··· DATA RECORDS ···

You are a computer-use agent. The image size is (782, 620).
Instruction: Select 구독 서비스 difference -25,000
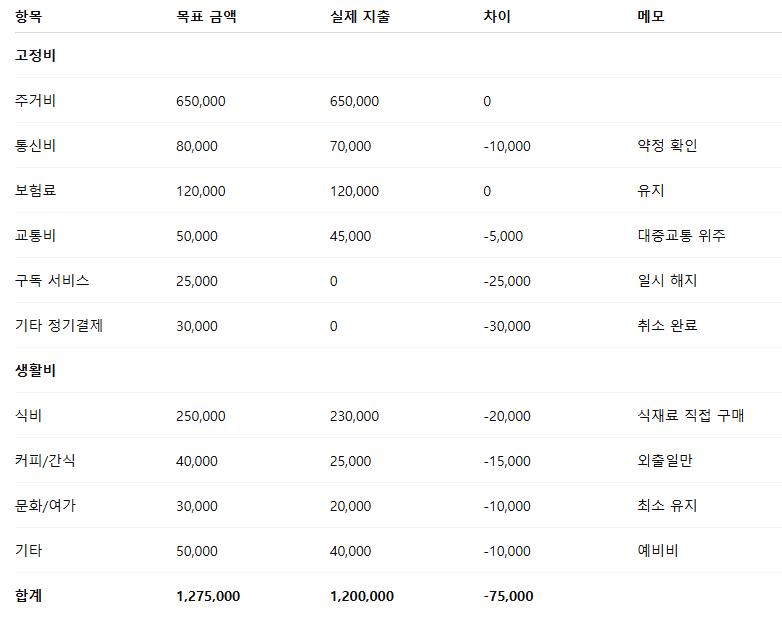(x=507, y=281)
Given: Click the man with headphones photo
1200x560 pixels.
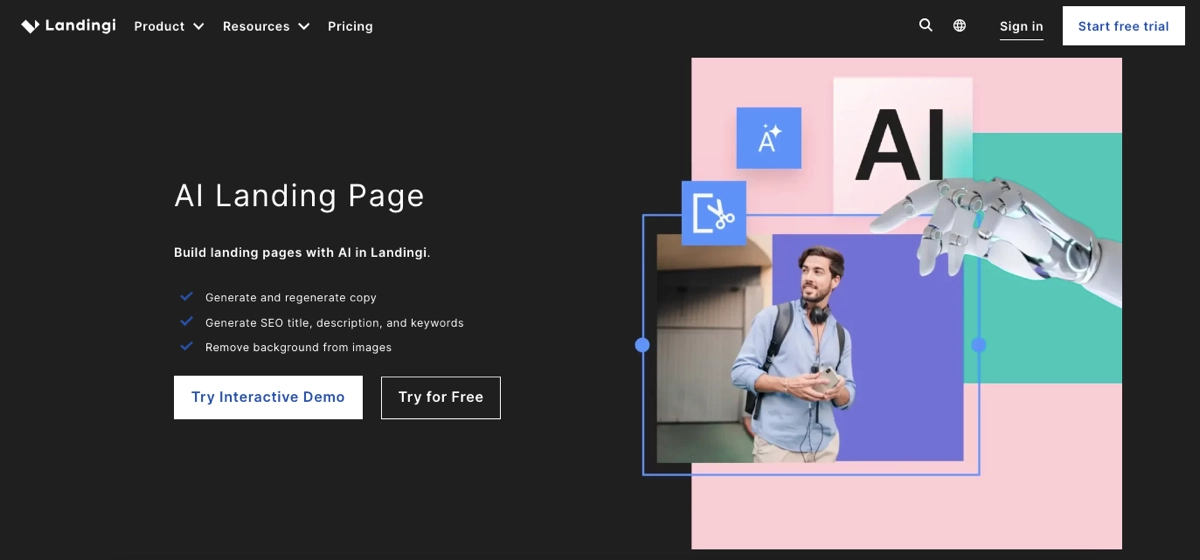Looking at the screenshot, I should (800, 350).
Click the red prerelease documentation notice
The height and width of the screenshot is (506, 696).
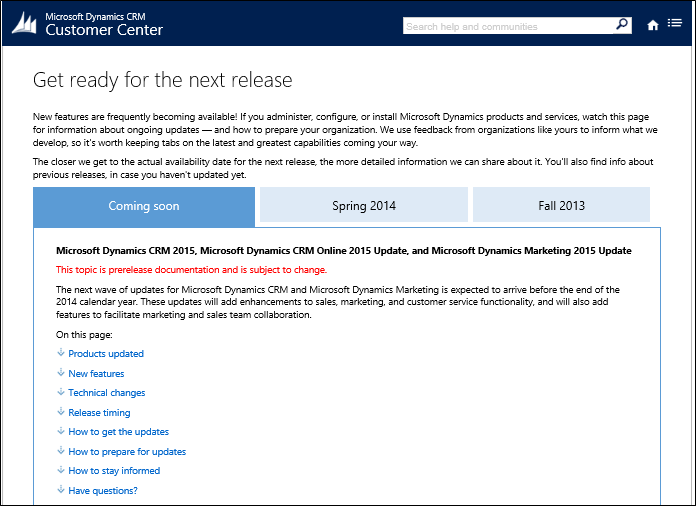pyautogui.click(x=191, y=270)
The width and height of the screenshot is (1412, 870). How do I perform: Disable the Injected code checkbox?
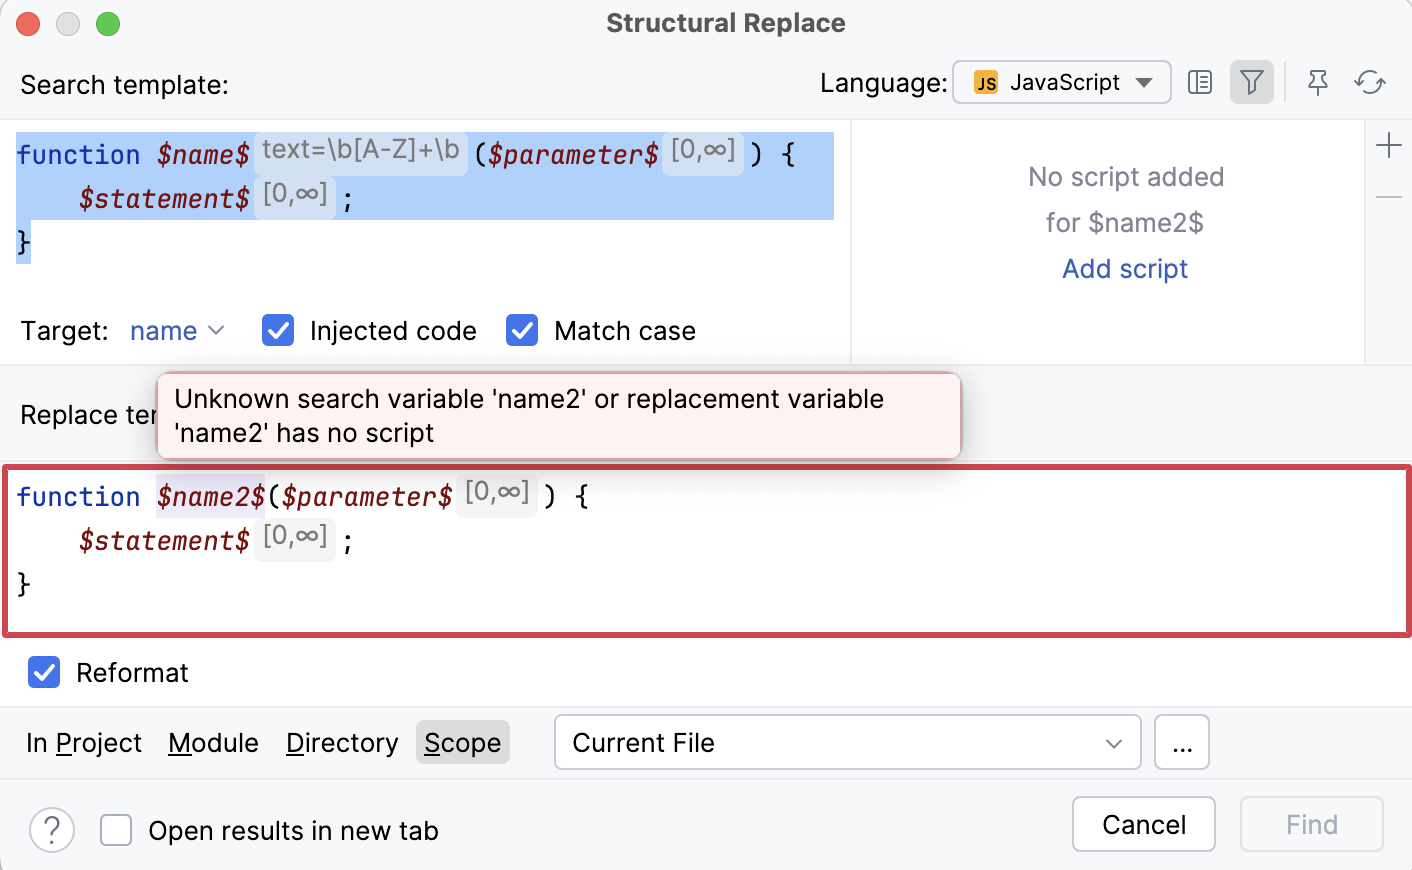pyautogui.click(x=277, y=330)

···

• WORK ITEM: Your answer must be the records above, word for word, with every picture left out.

• SOLUTION:
You are a computer-use agent. The image size is (782, 620).
Instruction: Select 구독 서비스 difference -25,000
(x=507, y=281)
Given: Click the man with headphones photo
1200x560 pixels.
Looking at the screenshot, I should (800, 350).
Click the red prerelease documentation notice
The height and width of the screenshot is (506, 696).
pyautogui.click(x=191, y=270)
The width and height of the screenshot is (1412, 870). How do I perform: Disable the Injected code checkbox?
pyautogui.click(x=277, y=330)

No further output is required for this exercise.